COLOMBO: Saudi Arabia’s NEOM smart city offers a great opportunity for Sri Lankan professionals and skilled workers, a government minister from the South Asian nation said on Friday.
Labor and Foreign Employment Minister Manusha Nanayakkara visited the site of the megaproject in northwestern Tabuk province last month during an official visit to the Kingdom.
He also met his Saudi counterpart, Human Resources and Social Development Minister Ahmed bin Sulaiman Al-Rajhi, to discuss ways to boost labor relations and find employment opportunities for skilled Sri Lankan workers on some of the huge infrastructure projects being implemented under Saudi Vision 2030.
Sri Lanka produces world-class engineers, architects and city planners. They can contribute their technical and creative capabilities. Projects will be a lifetime opportunity for most of them.

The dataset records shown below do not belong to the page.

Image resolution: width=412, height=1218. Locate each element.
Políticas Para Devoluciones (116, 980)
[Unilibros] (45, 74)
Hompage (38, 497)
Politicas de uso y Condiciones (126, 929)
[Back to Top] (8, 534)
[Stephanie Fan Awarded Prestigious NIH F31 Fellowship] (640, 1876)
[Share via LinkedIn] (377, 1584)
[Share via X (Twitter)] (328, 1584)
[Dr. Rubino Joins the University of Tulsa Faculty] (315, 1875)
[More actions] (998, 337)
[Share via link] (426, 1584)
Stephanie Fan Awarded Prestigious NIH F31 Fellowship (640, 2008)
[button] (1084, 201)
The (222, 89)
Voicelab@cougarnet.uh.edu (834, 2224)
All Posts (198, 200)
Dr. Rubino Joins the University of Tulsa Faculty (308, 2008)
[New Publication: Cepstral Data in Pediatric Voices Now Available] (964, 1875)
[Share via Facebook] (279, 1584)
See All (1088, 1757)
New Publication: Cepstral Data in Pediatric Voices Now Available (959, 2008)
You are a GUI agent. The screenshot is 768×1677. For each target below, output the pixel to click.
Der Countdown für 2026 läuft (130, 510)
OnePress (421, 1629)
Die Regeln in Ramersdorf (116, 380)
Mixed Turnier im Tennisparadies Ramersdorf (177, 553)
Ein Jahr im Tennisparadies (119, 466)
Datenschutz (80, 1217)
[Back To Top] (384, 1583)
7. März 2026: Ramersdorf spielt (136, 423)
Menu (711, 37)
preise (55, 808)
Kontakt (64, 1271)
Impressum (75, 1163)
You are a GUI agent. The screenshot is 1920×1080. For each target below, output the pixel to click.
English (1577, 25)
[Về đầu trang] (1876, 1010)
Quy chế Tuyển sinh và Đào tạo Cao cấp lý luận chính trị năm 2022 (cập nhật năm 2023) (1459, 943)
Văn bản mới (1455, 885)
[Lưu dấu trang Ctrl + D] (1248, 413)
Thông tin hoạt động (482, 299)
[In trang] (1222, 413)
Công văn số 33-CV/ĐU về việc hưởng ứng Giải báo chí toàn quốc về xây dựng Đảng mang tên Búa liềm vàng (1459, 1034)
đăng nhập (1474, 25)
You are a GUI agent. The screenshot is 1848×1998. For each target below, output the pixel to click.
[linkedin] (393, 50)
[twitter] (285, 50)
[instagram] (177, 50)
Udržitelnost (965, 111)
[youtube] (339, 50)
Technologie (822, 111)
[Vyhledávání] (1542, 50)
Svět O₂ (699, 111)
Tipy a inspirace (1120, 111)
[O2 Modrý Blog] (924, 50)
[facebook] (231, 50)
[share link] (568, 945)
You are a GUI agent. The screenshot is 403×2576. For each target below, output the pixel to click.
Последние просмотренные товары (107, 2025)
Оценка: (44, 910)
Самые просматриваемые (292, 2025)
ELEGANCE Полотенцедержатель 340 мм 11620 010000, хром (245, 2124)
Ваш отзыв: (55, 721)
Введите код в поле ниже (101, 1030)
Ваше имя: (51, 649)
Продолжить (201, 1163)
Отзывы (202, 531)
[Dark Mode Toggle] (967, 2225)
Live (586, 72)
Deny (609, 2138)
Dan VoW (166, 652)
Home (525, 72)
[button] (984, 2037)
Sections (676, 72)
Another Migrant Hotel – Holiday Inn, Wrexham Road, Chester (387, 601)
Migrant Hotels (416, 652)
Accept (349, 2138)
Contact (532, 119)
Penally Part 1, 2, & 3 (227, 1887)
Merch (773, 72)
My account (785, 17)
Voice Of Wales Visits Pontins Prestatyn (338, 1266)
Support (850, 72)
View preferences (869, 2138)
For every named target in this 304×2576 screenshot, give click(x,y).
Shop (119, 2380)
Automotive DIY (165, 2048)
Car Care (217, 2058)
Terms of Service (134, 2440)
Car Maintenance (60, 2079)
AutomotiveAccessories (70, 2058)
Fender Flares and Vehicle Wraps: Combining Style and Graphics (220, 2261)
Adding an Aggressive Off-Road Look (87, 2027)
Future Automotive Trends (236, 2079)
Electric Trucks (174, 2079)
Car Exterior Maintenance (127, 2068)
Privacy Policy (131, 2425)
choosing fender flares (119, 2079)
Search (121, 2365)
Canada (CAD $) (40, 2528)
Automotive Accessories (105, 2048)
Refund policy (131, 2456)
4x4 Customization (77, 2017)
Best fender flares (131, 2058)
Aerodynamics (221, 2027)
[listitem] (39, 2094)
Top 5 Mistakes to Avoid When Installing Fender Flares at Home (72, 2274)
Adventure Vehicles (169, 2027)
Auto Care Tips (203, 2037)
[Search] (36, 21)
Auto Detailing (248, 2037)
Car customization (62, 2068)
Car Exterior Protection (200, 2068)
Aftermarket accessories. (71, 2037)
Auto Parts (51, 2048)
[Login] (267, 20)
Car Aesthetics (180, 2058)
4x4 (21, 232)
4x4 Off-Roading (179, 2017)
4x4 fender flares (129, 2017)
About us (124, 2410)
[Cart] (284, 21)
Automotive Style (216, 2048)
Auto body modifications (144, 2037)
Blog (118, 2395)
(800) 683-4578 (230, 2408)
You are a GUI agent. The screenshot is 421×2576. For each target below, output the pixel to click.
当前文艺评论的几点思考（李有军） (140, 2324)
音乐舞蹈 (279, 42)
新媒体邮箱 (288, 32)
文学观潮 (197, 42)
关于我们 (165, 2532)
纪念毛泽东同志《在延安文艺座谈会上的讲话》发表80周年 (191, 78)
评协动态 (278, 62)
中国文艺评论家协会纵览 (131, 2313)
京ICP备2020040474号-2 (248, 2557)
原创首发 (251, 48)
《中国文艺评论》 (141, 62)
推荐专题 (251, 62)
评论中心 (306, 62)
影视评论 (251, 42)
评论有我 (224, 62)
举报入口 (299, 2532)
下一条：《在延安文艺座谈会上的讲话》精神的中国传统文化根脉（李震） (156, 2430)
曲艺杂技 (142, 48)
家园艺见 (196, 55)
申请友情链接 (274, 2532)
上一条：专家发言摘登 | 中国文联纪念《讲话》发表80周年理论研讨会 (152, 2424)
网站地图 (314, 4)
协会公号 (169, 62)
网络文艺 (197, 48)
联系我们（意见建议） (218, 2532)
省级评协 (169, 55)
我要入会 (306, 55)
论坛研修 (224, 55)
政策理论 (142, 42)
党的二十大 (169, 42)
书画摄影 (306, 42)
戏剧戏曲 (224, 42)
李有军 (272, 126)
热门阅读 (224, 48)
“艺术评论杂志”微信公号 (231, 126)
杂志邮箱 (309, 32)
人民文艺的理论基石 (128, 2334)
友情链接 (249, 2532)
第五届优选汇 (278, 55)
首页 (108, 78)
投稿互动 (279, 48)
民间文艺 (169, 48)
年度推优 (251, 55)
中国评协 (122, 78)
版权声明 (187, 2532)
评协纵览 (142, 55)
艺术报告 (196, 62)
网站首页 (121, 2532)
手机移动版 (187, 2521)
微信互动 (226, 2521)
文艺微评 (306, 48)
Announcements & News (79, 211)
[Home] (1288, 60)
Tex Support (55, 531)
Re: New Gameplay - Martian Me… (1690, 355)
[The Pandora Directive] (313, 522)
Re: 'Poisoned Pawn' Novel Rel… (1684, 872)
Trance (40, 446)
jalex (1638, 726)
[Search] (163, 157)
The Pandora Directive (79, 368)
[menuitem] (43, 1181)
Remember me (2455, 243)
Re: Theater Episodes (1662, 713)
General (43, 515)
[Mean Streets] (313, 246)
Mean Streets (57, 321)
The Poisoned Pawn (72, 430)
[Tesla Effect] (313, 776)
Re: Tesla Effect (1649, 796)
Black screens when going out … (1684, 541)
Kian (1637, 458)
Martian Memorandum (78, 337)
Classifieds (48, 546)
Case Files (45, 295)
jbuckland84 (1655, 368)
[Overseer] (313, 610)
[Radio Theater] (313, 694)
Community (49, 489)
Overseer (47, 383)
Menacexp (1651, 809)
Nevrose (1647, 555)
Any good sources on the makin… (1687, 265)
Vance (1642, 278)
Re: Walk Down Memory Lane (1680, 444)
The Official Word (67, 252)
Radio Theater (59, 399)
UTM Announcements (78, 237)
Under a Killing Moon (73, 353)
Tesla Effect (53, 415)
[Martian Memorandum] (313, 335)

Manusha Nanayakkara, Labor and foreign employment minister
“NEOM is a futuristic concept and I was blown away by looking at the amount of work that has gone into it,” Nanayakkara told Arab News. “Also, once the project is complete it will trigger a significant transformation in traditional tourism and modern living.”
He added: “NEOM offers a substantial amount of job opportunities in various categories and I am trying to orient as many aspiring migrant workers to capitalize on this.”
Some of the best opportunities were for construction, engineering, IT and urban planning professionals, he said.
“Sri Lanka produces world-class engineers, architects and city planners. They can contribute their technical and creative capabilities. Projects like NEOM are rare in the world and it will be a lifetime opportunity for most of them.”
Sri Lanka is keen to find work overseas for its professionals as it is facing its worst financial crisis since gaining independence in 1948 and in desperate need of foreign currency.
The island nation of 22 million people officially defaulted on its debts in April and without foreign currency reserves has been left unable to pay for imports. Most of its citizens are facing daily power cuts and shortages of basic commodities.
Remittances from Sri Lankans working overseas have long been a key source of foreign exchange for the country.
“(An) Immediate contribution, without a doubt, would be foreign remittance,” Nanayakkara said, adding that involvement in NEOM would also bring long-term benefits for Sri Lankan workers.
“The expertise and experience they gain by being employed by NEOM will add to their credentials as professionals.”